Molti sono gli esseri straordinari e terribili e dotati di ingegno

ma nessuno lo è più dell’uomo:

anche al di là del mare canuto

con il vento tempestoso egli avanza

spingendosi tra i flutti che  gli spumeggiano altissimi  intorno,

e la più possente tra gli dei, la Terra,

incorruttibile, infaticabile, egli cerca di soggiogare

solcandola con l’aratro, anno dopo anno,

per mezzo della stirpe equina.

E le specie degli uccelli dagli alati pensieri

avviluppandole  egli cattura

e le razze delle bestie selvatiche

e le creature marine

nei lacci delle sue reti,

l’uomo ingegnoso; e domina

con le sue trappole la fiera agreste vagante sui monti, e il cavallo

dalla folta criniera assoggetta al curvo giogo

e il montano infaticabile toro.

E parola e pensiero rapido come il vento

e impulsi a civili ordinamenti egli apprese da sé, e a evitare

i dardi del gelo inospitale e i celesti rovesci

di violente piogge

l’uomo ricco di risorse; mai privo di risorse egli affronta

il futuro; solo dalla morte

non troverà scampo;

ma anche per malattie incurabili

ha escogitato rimedi.

Possedendo al di là di ogni speranza

un’intelligenza capace di creare le arti,

talvolta si dirige verso il male, talvolta verso il bene.

Se riesce a conciliare le leggi del suo paese

e la giustizia giurata agli dei,

egli innalza la polis; ma è senza patria colui al quale

il male è connaturato per tracotanza.

Mai condivida con me il focolare

Né le idee chi agisce così.

NOTA  (1): i tre drammi di Sofocle riguardanti la saga dei Labdacidi sono definiti da Fromm una trilogia impropriamente, perché composti  e messi in scena in epoche diverse, non corrispondenti nemmeno alla successione cronologica degli eventi mitici: l’Antigone ( che tratta delle vicende dei figli di Edipo e dovrebbe, quindi, essere l’ultima del ciclo tebano) è la più antica, del 442. Edipo re, che nella cronologia del mito dovrebbe essere la prima delle tragedie, è del 425 circa. L’Edipo a Colono (che nella cronologia del mito dovrebbe essere successiva all’Edipo re e anteriore all’Antigone) fu invece l’ultima opera di Sofocle, da lui composta in tarda vecchiaia e rappresentata postuma, nel 401 a. C.

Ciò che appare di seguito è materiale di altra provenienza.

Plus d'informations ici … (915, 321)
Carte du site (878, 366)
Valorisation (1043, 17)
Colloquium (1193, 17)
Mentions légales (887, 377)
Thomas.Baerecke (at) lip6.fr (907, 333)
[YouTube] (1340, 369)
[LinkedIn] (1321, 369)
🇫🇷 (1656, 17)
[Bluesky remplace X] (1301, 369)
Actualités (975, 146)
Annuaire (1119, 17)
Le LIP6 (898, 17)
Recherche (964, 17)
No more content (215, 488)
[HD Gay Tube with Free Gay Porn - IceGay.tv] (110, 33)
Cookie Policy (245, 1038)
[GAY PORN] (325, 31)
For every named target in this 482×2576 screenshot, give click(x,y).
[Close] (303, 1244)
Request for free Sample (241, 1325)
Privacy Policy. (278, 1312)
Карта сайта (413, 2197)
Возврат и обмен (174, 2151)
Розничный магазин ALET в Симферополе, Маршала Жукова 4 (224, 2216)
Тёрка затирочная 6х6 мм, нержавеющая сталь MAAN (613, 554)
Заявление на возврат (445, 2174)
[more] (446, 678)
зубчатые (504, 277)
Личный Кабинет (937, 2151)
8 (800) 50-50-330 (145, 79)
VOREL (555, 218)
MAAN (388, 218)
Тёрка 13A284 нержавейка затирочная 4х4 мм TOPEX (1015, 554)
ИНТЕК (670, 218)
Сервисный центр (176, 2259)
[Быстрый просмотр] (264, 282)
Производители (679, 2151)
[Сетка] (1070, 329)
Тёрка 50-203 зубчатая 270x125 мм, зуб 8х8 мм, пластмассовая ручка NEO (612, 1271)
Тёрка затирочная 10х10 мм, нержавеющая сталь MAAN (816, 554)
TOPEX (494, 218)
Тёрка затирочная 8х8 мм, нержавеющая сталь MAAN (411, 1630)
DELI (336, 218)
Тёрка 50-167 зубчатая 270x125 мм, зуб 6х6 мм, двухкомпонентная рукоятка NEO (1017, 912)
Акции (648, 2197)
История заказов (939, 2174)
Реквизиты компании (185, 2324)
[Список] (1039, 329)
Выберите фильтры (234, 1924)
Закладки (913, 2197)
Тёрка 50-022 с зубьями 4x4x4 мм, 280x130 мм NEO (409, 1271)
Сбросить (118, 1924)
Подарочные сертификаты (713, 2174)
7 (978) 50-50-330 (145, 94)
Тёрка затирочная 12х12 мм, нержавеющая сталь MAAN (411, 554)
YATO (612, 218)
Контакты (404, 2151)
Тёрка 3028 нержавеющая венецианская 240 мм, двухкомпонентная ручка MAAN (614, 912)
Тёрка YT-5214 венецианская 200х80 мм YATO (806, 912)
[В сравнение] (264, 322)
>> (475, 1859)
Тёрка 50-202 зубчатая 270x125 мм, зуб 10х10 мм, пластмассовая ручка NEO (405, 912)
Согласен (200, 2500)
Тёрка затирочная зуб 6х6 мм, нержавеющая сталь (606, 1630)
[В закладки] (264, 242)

La trilogia classica era costituita da tre tragedie  che vertevano sullo stesso mito, (si parla in questo caso di “trilogia legata”, come l’Orestea di Eschilo) o che comunque avevano tra loro un legame tematico,le quali venivano rappresentate nello stesso giorno, una dopo l’altra, ed erano seguite da un “dramma satiresco” che riprendeva in chiave farsesca gli argomenti che nelle tragedie erano affrontati in modo serio. Sia Antigone, che l’Edipo re e l’Edipo a Colono facevano parte di trilogie diverse. Ma gli altri drammi ai quali questi erano associati, e che facevano parte di cicli mitici differenti, ma che comunque dovevano certo avere una qualche connessione ideale con le tragedie che abbiamo esaminato, non ci sono pervenuti.